Records for the task START
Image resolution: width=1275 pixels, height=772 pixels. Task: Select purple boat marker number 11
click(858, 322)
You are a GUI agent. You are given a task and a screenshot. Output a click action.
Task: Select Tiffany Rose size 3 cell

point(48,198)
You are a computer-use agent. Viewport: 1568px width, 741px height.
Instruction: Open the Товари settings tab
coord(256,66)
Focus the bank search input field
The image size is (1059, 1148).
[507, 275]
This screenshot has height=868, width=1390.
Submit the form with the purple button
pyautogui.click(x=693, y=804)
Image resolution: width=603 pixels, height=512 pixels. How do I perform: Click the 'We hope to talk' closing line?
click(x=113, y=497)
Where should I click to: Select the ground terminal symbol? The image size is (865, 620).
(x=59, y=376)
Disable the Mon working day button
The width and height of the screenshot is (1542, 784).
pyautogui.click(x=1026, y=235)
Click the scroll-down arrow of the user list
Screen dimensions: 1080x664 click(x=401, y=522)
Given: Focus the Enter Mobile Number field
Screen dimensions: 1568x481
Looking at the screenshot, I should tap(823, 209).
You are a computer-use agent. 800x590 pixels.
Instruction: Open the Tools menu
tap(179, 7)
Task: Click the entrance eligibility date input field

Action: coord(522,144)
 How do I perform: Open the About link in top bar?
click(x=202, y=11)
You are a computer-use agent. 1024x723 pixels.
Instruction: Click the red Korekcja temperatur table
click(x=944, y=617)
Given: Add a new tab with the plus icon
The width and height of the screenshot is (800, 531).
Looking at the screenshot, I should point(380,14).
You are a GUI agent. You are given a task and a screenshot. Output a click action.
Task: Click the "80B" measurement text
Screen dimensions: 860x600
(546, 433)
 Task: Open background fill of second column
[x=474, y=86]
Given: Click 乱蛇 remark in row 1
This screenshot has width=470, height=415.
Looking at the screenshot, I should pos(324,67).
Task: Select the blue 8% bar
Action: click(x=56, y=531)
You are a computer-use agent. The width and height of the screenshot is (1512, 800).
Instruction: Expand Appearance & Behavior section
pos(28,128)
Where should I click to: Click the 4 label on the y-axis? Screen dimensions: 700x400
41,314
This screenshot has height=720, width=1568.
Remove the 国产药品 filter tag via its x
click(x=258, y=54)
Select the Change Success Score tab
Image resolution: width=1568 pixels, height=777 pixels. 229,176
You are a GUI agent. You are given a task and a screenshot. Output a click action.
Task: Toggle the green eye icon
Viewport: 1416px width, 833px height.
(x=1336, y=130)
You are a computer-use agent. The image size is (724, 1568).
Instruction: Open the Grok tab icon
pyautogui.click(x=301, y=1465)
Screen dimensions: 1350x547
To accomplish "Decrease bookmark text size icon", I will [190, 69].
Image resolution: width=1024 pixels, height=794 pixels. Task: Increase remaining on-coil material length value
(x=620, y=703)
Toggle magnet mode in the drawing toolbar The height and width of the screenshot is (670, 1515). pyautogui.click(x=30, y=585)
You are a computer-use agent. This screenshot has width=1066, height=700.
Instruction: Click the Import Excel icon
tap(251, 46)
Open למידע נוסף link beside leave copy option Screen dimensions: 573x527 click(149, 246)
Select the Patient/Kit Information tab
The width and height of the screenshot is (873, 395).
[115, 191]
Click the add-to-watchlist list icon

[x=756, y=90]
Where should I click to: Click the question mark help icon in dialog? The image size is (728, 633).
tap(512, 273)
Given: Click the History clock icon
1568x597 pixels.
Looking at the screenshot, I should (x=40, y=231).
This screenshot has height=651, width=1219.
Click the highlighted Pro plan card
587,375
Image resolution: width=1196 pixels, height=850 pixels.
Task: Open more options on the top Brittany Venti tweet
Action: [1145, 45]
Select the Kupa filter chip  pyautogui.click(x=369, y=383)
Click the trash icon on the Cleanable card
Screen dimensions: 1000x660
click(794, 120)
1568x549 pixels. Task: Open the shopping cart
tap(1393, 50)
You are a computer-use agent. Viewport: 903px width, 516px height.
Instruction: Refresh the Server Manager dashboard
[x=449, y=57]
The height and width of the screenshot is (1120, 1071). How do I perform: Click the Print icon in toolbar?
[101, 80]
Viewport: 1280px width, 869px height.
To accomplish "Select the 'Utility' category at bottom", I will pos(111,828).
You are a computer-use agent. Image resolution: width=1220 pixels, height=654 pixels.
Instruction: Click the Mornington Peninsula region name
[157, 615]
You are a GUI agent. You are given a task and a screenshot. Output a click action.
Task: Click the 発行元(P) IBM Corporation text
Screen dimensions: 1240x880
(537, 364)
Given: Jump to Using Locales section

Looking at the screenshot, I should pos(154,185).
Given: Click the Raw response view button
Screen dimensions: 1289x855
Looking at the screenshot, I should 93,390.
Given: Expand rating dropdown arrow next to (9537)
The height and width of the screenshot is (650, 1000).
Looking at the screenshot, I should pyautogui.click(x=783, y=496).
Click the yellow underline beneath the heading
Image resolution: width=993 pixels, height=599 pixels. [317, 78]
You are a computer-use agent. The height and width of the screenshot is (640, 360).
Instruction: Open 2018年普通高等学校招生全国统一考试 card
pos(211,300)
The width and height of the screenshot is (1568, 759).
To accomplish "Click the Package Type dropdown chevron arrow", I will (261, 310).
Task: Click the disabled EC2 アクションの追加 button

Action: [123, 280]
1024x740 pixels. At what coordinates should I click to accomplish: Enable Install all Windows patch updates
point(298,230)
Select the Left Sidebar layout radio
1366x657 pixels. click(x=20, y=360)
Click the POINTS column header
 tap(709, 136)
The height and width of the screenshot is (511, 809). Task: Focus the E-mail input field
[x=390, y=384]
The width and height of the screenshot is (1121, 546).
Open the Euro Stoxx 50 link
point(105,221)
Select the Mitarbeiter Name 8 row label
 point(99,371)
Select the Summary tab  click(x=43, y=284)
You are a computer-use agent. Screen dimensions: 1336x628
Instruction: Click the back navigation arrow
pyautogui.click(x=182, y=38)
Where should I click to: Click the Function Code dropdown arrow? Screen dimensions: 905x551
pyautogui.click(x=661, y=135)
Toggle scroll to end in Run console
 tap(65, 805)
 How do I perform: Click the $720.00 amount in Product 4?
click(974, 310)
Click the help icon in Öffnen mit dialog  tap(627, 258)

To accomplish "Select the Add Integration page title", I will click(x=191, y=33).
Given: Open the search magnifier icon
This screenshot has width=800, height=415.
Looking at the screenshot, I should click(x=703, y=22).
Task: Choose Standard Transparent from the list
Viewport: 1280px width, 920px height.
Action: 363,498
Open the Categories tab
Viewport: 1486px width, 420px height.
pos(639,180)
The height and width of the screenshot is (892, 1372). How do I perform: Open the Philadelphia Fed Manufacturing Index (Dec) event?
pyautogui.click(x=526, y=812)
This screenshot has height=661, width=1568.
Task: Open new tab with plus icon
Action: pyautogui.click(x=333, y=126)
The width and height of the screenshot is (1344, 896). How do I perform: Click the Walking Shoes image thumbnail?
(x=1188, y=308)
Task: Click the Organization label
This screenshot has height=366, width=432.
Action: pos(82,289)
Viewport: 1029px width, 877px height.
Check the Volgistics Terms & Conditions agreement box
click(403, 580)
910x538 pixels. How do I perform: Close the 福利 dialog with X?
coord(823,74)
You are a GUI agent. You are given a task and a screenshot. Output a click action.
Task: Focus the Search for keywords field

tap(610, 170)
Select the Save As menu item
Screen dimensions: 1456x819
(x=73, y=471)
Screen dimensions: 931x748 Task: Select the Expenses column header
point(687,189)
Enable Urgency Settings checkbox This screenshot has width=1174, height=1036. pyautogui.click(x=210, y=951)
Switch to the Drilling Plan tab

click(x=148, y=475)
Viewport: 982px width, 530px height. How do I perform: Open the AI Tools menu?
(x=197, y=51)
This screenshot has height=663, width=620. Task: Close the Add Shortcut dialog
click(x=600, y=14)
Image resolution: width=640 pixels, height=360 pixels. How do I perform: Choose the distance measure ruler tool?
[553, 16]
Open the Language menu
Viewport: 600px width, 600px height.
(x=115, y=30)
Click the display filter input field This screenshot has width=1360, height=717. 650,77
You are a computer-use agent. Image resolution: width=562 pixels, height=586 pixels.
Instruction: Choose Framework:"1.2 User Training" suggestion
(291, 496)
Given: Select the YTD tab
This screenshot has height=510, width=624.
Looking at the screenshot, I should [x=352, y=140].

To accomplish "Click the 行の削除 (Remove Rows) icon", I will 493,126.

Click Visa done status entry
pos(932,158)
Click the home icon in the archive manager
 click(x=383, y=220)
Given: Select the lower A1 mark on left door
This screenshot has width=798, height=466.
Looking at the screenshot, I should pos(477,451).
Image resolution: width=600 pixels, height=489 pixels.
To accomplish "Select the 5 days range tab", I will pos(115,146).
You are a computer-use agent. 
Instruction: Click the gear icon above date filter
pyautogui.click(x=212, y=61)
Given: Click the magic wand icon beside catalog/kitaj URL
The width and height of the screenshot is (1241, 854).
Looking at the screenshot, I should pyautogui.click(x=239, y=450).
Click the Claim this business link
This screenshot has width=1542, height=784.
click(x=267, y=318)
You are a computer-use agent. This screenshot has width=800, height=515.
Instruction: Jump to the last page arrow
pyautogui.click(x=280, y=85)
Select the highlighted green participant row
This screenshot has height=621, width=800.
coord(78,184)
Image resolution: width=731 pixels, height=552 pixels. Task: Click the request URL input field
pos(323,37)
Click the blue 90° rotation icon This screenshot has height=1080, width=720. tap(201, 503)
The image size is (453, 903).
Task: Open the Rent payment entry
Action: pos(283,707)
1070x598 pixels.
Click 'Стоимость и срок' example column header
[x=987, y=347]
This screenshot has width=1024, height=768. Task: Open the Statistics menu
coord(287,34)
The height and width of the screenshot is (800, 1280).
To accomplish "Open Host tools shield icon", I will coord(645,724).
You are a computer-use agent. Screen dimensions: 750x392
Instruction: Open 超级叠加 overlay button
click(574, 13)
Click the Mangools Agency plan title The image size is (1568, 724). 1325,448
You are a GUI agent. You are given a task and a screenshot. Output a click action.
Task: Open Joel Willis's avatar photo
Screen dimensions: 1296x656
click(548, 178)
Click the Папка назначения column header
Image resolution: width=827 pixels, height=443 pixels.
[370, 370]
Records for the task END
* _Brief_: If a line in the material above contains "text", show that line.

* _Result for this task_:
Task: Click the "80B" measurement text
To accomplish "Decrease bookmark text size icon", I will [190, 69].
Task: Click the 発行元(P) IBM Corporation text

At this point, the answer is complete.